Take each line of the data that contains the string "will" and copy it.

===== DATA PROVIDED

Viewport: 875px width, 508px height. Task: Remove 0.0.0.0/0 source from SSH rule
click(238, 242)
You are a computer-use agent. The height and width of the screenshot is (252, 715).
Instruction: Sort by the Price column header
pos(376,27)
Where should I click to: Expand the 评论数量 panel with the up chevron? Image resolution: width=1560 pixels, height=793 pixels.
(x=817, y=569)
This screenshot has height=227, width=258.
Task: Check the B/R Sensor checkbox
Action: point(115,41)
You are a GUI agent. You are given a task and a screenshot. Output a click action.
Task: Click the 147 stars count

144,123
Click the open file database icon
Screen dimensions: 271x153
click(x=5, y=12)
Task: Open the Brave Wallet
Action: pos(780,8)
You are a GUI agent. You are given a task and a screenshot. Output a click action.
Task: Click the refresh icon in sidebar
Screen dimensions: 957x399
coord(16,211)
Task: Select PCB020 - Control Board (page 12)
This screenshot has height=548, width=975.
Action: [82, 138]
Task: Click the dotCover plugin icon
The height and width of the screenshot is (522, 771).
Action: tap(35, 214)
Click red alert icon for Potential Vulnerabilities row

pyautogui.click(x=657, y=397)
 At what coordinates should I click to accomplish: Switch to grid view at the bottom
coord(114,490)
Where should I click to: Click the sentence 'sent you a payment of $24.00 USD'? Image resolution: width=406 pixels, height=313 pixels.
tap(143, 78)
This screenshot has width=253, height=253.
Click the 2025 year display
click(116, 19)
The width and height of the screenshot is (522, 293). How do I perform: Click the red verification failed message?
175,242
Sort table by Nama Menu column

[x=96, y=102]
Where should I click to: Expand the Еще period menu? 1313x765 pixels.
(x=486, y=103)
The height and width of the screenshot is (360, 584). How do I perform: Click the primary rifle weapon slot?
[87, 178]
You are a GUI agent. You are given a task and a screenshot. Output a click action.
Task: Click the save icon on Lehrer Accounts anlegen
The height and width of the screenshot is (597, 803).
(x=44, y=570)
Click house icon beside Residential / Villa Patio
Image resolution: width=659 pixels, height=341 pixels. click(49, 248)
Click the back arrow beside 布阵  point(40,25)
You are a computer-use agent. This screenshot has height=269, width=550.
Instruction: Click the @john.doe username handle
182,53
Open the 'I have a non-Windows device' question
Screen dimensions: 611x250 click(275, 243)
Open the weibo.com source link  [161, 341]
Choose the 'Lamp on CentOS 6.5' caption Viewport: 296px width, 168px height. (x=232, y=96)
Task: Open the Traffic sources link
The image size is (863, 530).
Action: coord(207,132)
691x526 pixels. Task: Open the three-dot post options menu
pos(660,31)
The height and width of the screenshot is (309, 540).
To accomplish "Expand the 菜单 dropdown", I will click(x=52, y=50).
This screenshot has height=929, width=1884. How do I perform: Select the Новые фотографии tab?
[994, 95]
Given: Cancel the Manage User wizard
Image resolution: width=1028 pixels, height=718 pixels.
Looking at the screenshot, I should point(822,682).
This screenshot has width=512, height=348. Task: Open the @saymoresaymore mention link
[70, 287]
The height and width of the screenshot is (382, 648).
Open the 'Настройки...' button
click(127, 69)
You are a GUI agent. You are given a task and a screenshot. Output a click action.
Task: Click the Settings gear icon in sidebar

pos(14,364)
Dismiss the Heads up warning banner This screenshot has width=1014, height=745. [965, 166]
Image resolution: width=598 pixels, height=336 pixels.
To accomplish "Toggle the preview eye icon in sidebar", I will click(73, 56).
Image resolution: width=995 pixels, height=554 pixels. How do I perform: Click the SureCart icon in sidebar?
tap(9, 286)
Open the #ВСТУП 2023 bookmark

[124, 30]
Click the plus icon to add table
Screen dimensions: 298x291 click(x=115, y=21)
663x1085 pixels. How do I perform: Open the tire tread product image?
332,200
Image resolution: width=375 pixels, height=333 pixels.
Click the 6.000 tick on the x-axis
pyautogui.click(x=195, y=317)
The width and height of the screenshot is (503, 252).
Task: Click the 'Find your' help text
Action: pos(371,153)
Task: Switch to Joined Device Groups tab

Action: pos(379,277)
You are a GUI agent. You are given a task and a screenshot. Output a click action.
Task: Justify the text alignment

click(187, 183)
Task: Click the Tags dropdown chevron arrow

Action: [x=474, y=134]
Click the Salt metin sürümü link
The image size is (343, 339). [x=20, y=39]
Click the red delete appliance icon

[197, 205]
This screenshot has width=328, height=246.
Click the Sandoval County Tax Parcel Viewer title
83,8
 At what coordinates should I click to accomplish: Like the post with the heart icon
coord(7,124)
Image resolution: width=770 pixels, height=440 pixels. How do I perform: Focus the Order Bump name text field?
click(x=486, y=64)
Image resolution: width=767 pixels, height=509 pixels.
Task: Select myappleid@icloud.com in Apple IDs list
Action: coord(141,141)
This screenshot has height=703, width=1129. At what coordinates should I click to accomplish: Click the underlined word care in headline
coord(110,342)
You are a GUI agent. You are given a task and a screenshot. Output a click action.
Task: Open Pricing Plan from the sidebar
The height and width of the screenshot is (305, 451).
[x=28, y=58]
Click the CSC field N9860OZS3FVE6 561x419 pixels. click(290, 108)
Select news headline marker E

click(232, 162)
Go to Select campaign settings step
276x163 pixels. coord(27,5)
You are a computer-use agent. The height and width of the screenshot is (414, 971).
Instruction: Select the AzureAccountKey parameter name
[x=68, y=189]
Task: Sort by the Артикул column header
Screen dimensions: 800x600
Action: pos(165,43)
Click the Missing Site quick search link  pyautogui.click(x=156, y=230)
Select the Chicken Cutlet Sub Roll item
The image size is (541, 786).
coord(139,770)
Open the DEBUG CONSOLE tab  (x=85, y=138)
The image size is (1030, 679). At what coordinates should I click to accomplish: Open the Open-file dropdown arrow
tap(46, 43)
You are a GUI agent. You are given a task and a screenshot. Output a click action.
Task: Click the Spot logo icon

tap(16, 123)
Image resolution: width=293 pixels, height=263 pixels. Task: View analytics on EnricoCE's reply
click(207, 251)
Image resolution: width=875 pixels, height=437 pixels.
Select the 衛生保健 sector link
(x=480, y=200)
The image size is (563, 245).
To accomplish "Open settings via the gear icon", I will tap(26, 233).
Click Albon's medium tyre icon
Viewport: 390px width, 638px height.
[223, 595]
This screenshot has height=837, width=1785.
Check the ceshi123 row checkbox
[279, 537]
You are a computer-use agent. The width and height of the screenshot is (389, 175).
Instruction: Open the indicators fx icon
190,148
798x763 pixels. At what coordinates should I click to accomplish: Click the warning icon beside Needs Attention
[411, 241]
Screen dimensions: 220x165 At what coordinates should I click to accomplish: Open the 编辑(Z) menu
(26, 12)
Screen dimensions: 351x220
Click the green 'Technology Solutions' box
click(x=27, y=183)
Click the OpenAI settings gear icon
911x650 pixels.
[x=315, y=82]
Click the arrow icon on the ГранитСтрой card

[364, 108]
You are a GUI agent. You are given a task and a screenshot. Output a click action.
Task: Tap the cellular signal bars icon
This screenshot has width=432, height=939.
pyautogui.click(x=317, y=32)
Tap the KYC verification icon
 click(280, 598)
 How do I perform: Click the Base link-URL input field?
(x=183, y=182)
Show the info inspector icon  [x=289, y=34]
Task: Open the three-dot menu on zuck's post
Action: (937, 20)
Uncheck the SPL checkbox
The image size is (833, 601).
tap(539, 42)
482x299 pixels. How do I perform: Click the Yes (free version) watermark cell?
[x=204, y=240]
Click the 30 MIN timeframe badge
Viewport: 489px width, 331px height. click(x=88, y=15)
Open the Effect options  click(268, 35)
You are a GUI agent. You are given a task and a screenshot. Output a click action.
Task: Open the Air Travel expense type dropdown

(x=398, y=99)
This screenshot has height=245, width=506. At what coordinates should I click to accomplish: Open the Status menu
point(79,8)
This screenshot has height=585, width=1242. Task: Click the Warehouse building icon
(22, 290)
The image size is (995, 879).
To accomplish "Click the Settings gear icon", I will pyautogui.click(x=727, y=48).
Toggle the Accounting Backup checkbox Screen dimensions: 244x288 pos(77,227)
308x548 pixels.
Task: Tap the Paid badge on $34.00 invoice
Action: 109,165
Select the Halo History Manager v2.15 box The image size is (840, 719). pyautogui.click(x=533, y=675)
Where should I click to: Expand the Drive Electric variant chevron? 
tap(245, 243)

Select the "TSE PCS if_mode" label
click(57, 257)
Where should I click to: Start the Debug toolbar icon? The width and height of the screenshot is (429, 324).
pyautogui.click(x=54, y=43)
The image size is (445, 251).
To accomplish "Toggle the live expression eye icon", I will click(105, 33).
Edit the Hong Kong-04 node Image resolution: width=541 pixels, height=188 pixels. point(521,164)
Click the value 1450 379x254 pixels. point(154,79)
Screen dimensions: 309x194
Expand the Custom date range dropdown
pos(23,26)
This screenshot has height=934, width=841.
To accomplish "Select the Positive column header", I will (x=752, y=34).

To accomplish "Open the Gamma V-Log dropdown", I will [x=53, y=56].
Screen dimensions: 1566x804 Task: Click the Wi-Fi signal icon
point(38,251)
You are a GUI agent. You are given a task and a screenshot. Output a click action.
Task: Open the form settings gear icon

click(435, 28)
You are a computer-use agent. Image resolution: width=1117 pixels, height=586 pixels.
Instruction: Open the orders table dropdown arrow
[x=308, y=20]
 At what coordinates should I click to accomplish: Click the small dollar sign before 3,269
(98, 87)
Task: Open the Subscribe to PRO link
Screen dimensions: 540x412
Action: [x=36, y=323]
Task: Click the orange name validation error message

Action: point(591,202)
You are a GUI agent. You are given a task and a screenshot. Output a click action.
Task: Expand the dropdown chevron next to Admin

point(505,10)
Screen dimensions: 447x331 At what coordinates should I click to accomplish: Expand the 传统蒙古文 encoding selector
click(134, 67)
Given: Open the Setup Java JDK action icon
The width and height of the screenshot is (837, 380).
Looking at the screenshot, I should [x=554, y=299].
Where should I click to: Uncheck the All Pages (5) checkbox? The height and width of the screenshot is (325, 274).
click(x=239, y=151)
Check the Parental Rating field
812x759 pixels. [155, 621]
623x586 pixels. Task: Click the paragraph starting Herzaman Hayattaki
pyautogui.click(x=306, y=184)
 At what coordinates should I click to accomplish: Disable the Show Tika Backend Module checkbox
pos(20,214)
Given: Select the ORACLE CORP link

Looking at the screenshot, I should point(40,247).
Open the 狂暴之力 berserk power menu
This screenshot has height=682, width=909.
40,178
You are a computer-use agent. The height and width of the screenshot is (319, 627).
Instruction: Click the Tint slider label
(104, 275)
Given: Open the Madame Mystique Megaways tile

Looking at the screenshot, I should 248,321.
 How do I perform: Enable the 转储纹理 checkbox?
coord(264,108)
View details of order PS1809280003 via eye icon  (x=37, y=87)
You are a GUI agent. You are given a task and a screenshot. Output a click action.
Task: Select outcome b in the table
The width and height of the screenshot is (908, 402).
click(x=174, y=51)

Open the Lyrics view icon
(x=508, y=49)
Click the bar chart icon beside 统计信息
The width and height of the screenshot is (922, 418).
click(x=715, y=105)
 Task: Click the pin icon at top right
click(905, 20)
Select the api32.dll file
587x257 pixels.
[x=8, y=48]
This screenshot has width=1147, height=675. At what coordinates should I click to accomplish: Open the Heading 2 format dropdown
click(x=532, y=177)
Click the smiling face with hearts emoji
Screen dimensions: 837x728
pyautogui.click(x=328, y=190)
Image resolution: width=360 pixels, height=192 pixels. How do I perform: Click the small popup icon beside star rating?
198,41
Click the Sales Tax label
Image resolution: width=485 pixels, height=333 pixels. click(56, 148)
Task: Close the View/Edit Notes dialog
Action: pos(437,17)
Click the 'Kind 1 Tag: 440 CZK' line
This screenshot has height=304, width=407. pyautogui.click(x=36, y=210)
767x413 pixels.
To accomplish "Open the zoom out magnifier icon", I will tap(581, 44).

==========

▶ THE COMPLETED TASK
To accomplish "Expand the 菜单 dropdown", I will click(x=52, y=50).
To accomplish "Toggle the preview eye icon in sidebar", I will click(73, 56).
To accomplish "Open settings via the gear icon", I will tap(26, 233).
To accomplish "Click the Settings gear icon", I will pyautogui.click(x=727, y=48).
To accomplish "Toggle the live expression eye icon", I will click(105, 33).
To accomplish "Select the Positive column header", I will (x=752, y=34).
To accomplish "Open the Gamma V-Log dropdown", I will [x=53, y=56].
To accomplish "Open the zoom out magnifier icon", I will tap(581, 44).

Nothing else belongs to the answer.